*ACTION ITEM:*
Output an exact reproduction of the data.

** RECORDS SHOWN follows **

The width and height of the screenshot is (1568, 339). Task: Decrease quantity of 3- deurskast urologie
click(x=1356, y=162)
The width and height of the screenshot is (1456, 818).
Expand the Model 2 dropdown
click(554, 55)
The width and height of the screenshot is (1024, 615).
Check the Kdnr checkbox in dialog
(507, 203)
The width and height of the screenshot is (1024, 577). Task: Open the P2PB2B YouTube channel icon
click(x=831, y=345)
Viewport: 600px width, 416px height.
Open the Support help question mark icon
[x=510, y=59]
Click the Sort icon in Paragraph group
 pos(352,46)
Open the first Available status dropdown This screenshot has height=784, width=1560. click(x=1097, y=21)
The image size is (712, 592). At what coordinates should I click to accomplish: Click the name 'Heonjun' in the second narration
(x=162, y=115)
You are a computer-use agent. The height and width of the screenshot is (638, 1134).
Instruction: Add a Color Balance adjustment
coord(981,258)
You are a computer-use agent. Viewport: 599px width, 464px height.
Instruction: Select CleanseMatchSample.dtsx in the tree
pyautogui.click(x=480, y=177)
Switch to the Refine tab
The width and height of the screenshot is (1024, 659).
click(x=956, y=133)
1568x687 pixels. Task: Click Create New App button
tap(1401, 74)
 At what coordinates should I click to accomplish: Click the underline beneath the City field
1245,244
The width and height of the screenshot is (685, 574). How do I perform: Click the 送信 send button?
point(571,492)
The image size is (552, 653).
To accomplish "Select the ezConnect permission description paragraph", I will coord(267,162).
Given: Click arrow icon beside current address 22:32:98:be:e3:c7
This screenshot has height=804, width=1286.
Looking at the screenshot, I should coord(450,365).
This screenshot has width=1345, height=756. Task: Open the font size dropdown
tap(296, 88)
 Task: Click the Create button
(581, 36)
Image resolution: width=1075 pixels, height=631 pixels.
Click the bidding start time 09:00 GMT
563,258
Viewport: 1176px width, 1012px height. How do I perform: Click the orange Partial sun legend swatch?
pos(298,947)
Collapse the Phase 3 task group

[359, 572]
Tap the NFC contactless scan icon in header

** End of RECORDS SHOWN **

*YOUR SOLUTION:*
The width and height of the screenshot is (1568, 339). Task: Decrease quantity of 3- deurskast urologie
click(x=1356, y=162)
The width and height of the screenshot is (1456, 818).
Expand the Model 2 dropdown
click(554, 55)
The width and height of the screenshot is (1024, 615).
Check the Kdnr checkbox in dialog
(507, 203)
The width and height of the screenshot is (1024, 577). Task: Open the P2PB2B YouTube channel icon
click(x=831, y=345)
Viewport: 600px width, 416px height.
Open the Support help question mark icon
[x=510, y=59]
Click the Sort icon in Paragraph group
 pos(352,46)
Open the first Available status dropdown This screenshot has height=784, width=1560. click(x=1097, y=21)
The image size is (712, 592). At what coordinates should I click to accomplish: Click the name 'Heonjun' in the second narration
(x=162, y=115)
You are a computer-use agent. The height and width of the screenshot is (638, 1134).
Instruction: Add a Color Balance adjustment
coord(981,258)
You are a computer-use agent. Viewport: 599px width, 464px height.
Instruction: Select CleanseMatchSample.dtsx in the tree
pyautogui.click(x=480, y=177)
Switch to the Refine tab
The width and height of the screenshot is (1024, 659).
click(x=956, y=133)
1568x687 pixels. Task: Click Create New App button
tap(1401, 74)
 At what coordinates should I click to accomplish: Click the underline beneath the City field
1245,244
The width and height of the screenshot is (685, 574). How do I perform: Click the 送信 send button?
point(571,492)
The image size is (552, 653).
To accomplish "Select the ezConnect permission description paragraph", I will coord(267,162).
Given: Click arrow icon beside current address 22:32:98:be:e3:c7
This screenshot has height=804, width=1286.
Looking at the screenshot, I should coord(450,365).
This screenshot has width=1345, height=756. Task: Open the font size dropdown
tap(296, 88)
 Task: Click the Create button
(581, 36)
Image resolution: width=1075 pixels, height=631 pixels.
Click the bidding start time 09:00 GMT
563,258
Viewport: 1176px width, 1012px height. How do I perform: Click the orange Partial sun legend swatch?
pos(298,947)
Collapse the Phase 3 task group

[359, 572]
Tap the NFC contactless scan icon in header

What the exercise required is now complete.